Enervee’s consumer-friendly online marketplace helps utilities get energy-efficient products into more homes. Its new low-interest microloan program could expand its reach.
Article published by Canary Media on May 5, 2022 (Author: Jeff St. John)
Enervee CEO Matthias Kurwig thinks energy-efficient appliances can be a powerful tool in combating climate change — if even cash-strapped households can replace broken-down washers, dryers, ovens or refrigerators with their preferred energy-efficient models as quickly and easily as possible.
But most utility- and government-backed appliance upgrade programs aren’t quick or easy to navigate, he said. Many require customers to take multiple steps to apply for incentives to defray upfront costs or post-purchase rebates, and then they have to wait weeks or months to receive them. Others limit choices to a handful of appliances. And very few offer financing at attractive rates, he said — particularly for lower-income or credit-constrained buyers.
Kurwig founded Enervee in 2010 to tackle these well-known barriers to growing the market for energy-efficient appliances. Since then, the Los Angeles–based startup has partnered with 20 of the largest utilities in the U.S., which together serve more than 40 million customers across states including California, Illinois, Michigan, Pennsylvania and Washington.
Enervee’s e-commerce platform that runs these utility marketplace sites ranks and sorts thousands of appliances, available from Best Buy and other major retailers, based on efficiency and cost metrics. Enervee bundles incentives and rebates into the “sticker” prices displayed on the website. Its approach of offering lower prices and a wider range of options has led to a significant uptick in the number of customers parlaying efficiency program dollars into energy-efficiency appliance purchases, he said.
That, in turn, could lay the groundwork for tapping into an even bigger pool of efficiency financing in the form of private-sector lending. Last month, Enervee raised $35 million in the form of $30 million in equity investment from Kerogen Capital and $5 million in debt financing commitment from J.P. Morgan.* J.P. Morgan is also senior lender and merchant processor for Enervee’s online financing program, which is a new and expanding part of the startup’s suite of offerings.
“A large share of American households don’t have the cash lying around to replace an appliance when it breaks,” Kurwig said. “Shouldn’t there be a way to provide some online financing solution — not a buy-now, pay-later predatory loan product, but something that takes the grid-value benefit, the decarbonization benefit, and makes that benefit accessible to a consumer in a more friendly way?”

Element and text position data

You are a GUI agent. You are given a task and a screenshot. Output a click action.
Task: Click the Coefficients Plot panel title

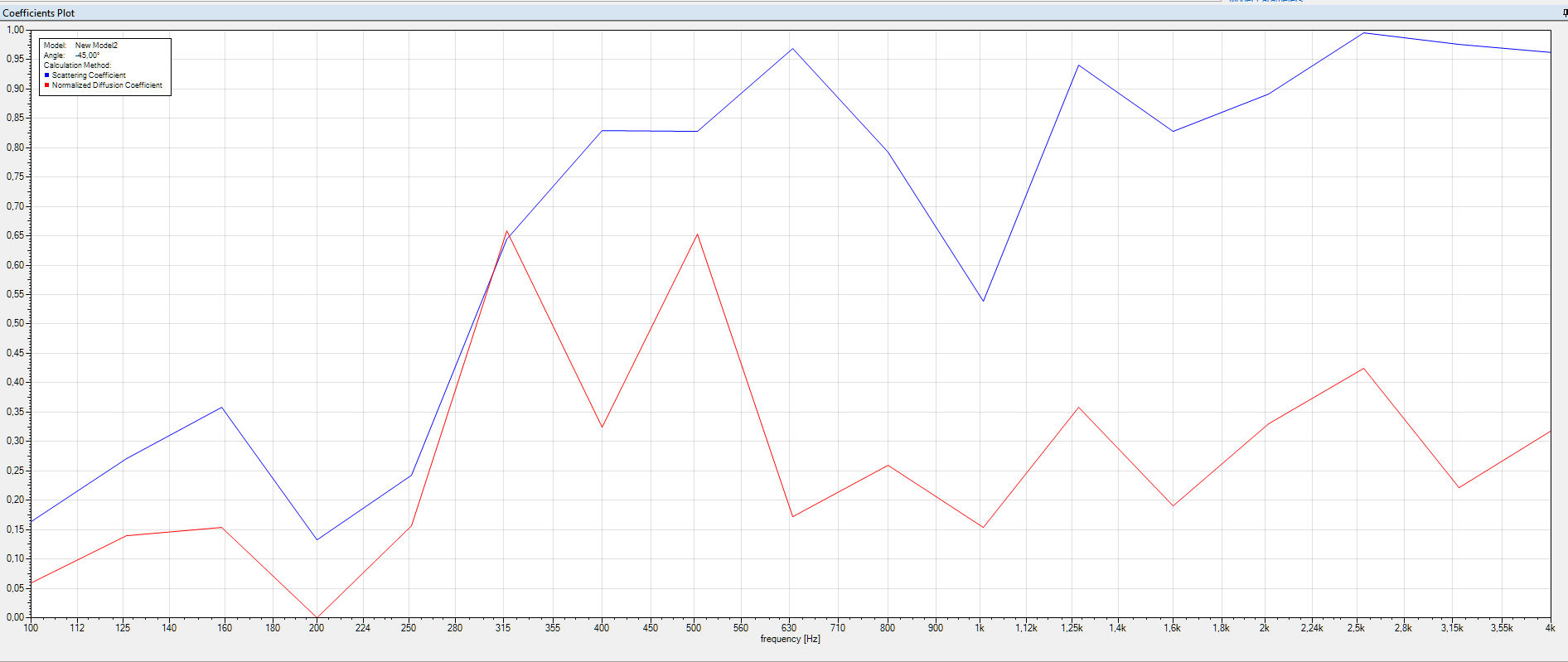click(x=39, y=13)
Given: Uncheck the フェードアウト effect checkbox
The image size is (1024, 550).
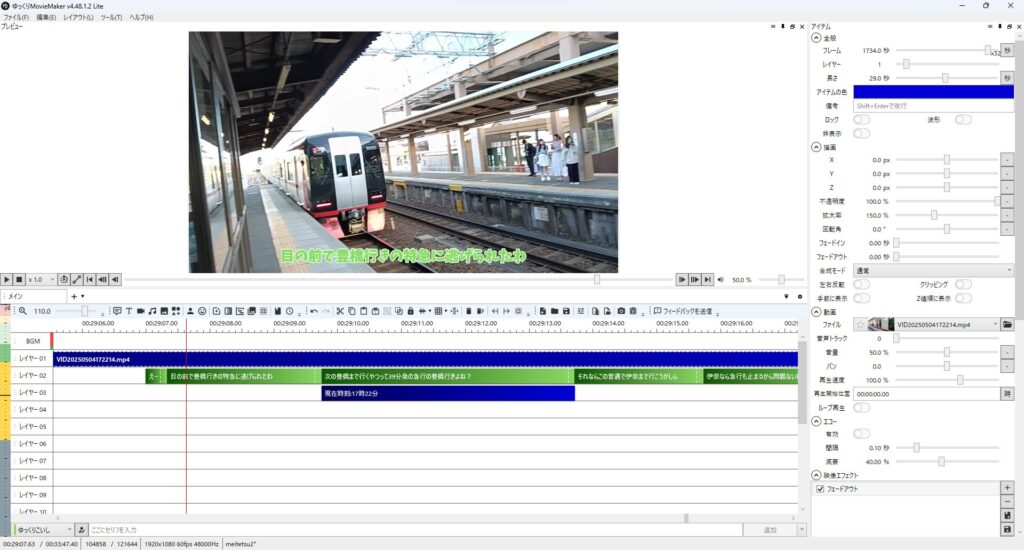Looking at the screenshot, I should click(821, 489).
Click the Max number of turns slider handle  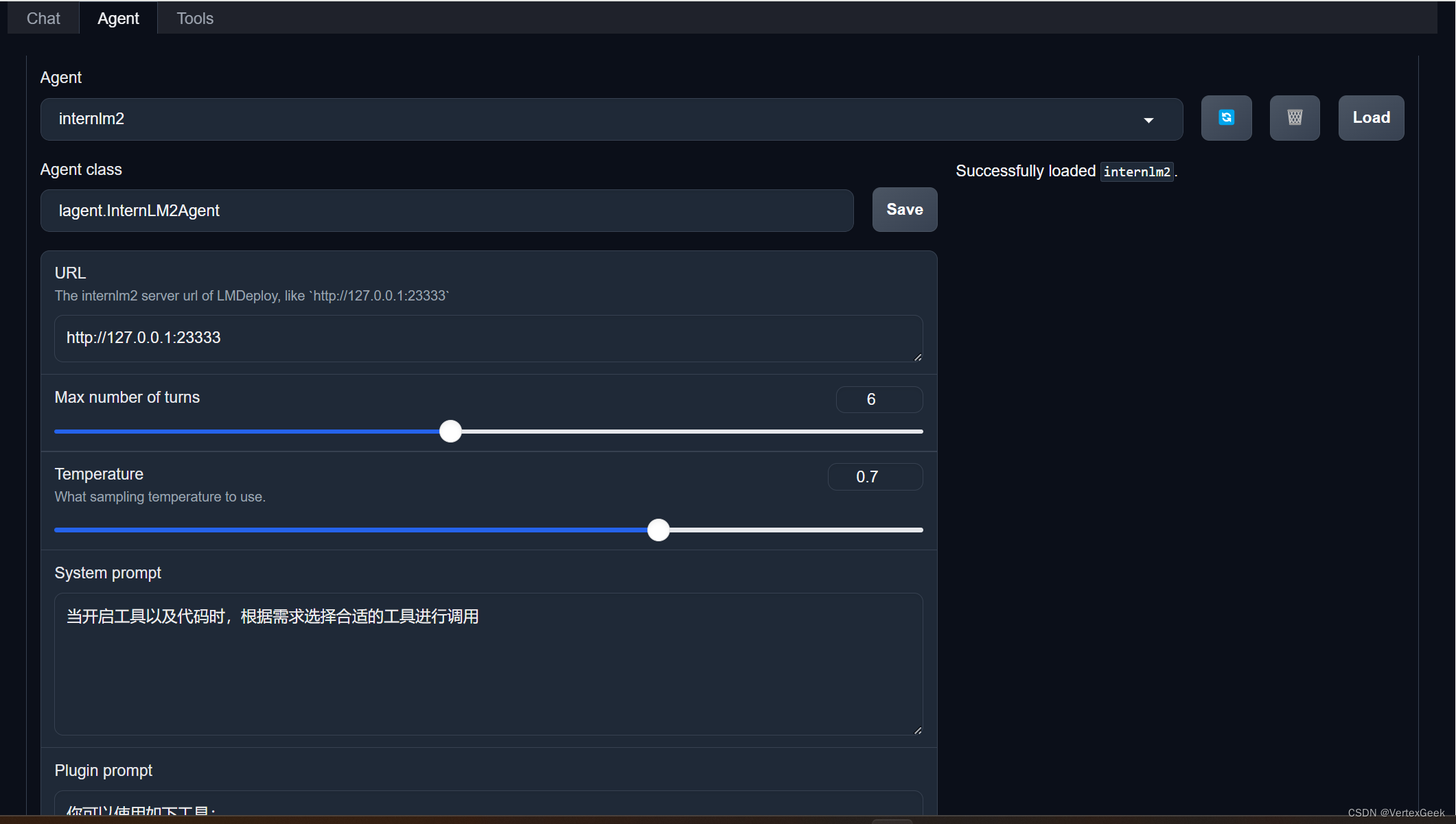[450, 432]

--

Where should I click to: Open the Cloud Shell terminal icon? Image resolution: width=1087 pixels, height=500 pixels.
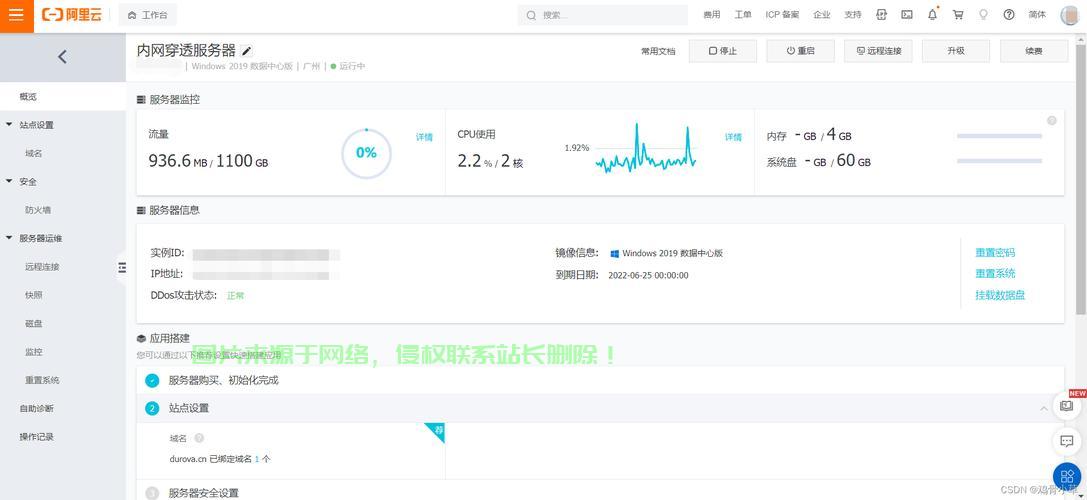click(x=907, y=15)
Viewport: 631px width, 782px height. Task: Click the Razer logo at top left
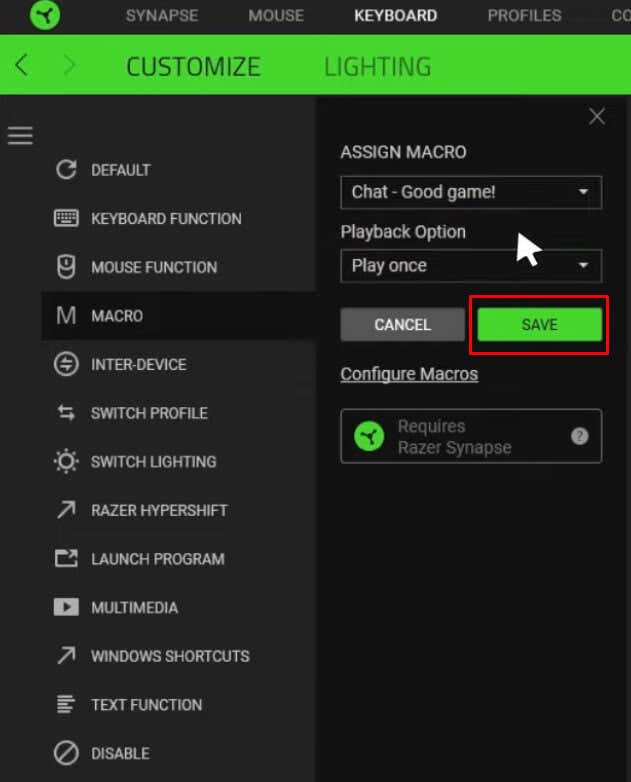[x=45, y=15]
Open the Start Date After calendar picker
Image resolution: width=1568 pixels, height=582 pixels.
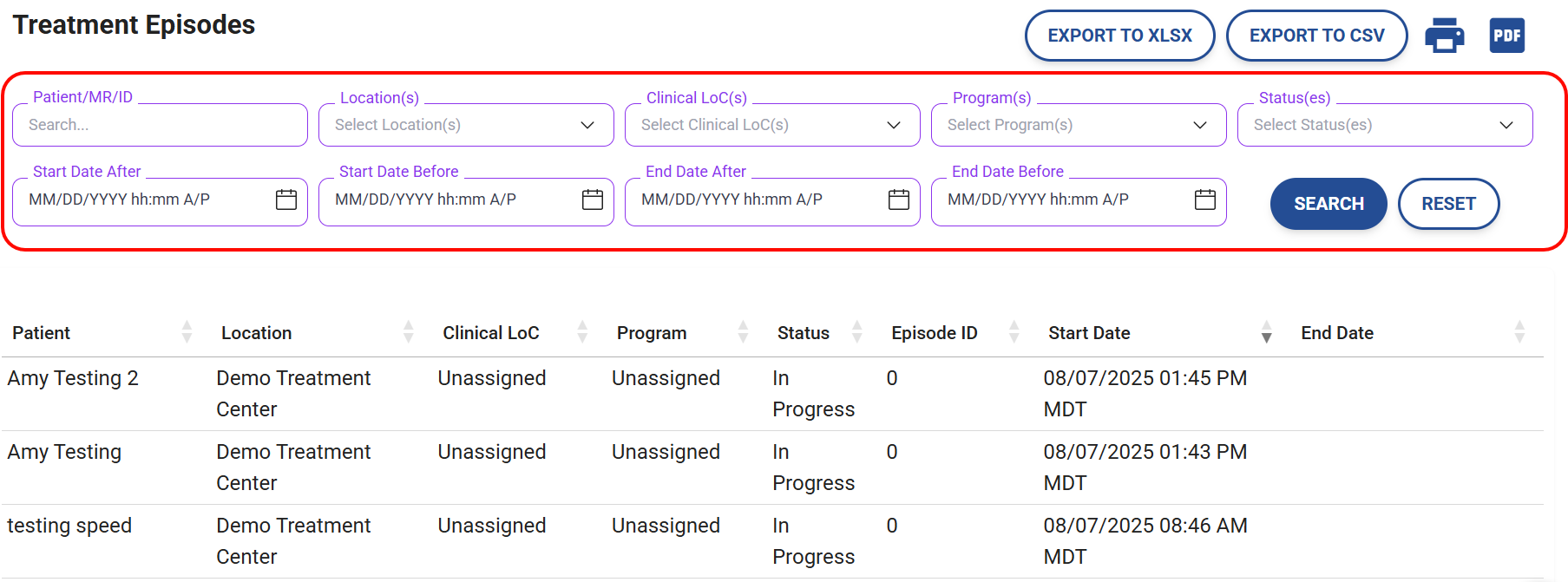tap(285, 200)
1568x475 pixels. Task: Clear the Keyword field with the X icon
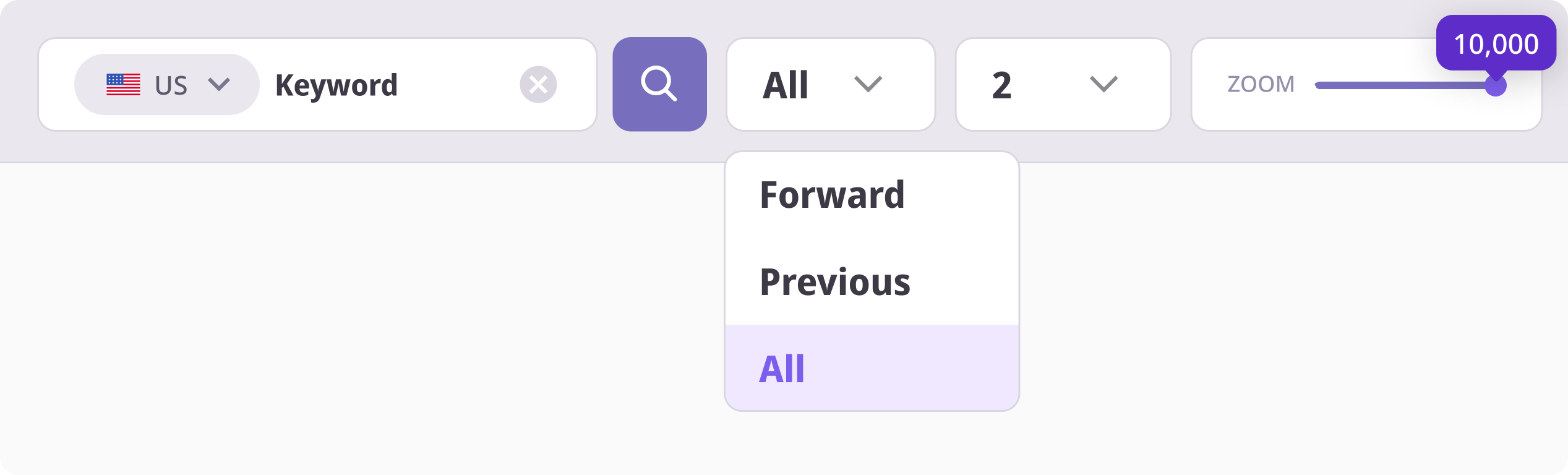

Problems to solve:
1. Print the part of the article on Enervee that opens with the words containing "Enervee CEO Matthias" and closes with "or credit-constrained buyers.".
2. Please answer these questions from the article on Enervee:
(a) In what year did Kurwig found Enervee?
(b) How much equity investment did Kerogen Capital provide?
(c) Which retailer is named as a source of the appliances on the platform?
3. Summarize the article on Enervee in two sentences.
The records aren't needed for any of this.

Responses for each task:
1.
Enervee CEO Matthias Kurwig thinks energy-efficient appliances can be a powerful tool in combating climate change — if even cash-strapped households can replace broken-down washers, dryers, ovens or refrigerators with their preferred energy-efficient models as quickly and easily as possible.
But most utility- and government-backed appliance upgrade programs aren’t quick or easy to navigate, he said. Many require customers to take multiple steps to apply for incentives to defray upfront costs or post-purchase rebates, and then they have to wait weeks or months to receive them. Others limit choices to a handful of appliances. And very few offer financing at attractive rates, he said — particularly for lower-income or credit-constrained buyers.

2.
(a) 2010
(b) $30 million
(c) Best Buy

3. Enervee, founded by Matthias Kurwig in 2010, runs online marketplace sites for 20 large U.S. utilities that rank appliances by efficiency and cost and fold incentives and rebates into displayed prices. After raising $35 million from Kerogen Capital and J.P. Morgan, it is expanding an online financing program aimed at households that lack the cash to replace broken appliances.